Glenda is going to be deeply missed.  I think it’s going to hit us all most at the Christmas Eve service when we’ll be looking for her to fill the church with candles and poinsettias and then make me go around with her at the end to blow them all out.  I’ll miss her and her awesomely large Elton John-esq glasses which she took the liberty to bedazzle them bad boys herself.  Rightly so, she was burried with them on and will be resting in style.  I can imagine the look on St. Peter’s face seeing her walking up to the Pearly Gates with Norman Greenbaum’s “Spirit in the Sky” resonating throughout the Heavens….and fittingly I can imagine her witty response.  As sad as I am to have had to say goodbye to our friend, I am so thankful that she did not suffer more than a week with her cancer.  That she was taken quickly and with little pain.  I’d rather her non-suffering any day to my lack of a “goodbye”.  We will all get to remember her as fiesty, witty, artistic and one of the most loving and giving people we’ll ever meet.

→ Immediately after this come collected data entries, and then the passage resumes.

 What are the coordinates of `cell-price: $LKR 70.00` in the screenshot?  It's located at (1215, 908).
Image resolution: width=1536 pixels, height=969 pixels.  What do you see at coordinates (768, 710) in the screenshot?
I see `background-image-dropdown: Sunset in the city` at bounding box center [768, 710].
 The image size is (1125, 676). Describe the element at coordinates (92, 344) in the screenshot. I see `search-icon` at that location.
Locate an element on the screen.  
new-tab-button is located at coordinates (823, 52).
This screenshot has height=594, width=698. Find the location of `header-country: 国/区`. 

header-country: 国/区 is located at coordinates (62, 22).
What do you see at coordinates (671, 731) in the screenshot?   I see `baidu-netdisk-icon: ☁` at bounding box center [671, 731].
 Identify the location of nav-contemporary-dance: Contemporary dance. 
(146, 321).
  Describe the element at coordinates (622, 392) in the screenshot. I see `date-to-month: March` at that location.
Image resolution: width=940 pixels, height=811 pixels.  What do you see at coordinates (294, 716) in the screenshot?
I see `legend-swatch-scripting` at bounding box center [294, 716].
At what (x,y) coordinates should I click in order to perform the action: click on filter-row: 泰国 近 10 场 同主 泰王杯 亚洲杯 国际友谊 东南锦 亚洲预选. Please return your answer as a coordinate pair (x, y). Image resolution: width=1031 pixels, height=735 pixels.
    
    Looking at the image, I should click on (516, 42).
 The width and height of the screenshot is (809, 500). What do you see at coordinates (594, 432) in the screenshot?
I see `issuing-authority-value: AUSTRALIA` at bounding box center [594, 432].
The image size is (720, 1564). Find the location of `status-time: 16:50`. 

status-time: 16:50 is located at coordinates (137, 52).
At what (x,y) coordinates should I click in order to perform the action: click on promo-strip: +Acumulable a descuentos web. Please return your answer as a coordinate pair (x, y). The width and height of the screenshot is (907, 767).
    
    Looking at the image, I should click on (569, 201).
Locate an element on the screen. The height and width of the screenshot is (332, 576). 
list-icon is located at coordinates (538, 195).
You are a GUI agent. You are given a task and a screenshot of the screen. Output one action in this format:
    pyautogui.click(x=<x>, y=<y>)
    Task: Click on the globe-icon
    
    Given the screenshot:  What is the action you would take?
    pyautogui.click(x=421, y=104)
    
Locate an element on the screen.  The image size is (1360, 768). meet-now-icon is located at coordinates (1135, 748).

Death is interesting.  I sat at in my office in New York with tears dripping on my desk for hours upon hearing the news from my mom shortly after her passing.  But in the midst of it all, death is a great reminder of love.  We can go thru this life trying to avoid pain and lacking in close intimate relationships to avoid sadness, but it’s the pain that reminds us of love.  It reminds us that we have people in our lives who have meant so much to us, that the thought of their simple smile not being around anymore breaks our hearts.  But I’d rather live with the pain of loving than the pain of having nothing.  I’d rather live knowing I loved with a big and open heart and that upon the passing of each great life, the beautiful pain of their absence as a reminder of the great history they’ve created in my life.  Glenda Cole will forever be part of my history and the history of many.

For some reason she loved butterflies.  My mom always gave her a butterfly something or another for every birthday.  And every birthday Glenda loved it.  So, next time I get a glimpse of a gorgeous butterfly (which will likely be when I’m not in NYC) I’ll imagine Glenda hand painting each one and sending new and more beautiful butterflies our way as a reminder of her presence.  Glenda, you will be missed but thru our unending stories of your greatness, you’ll never be forgotten.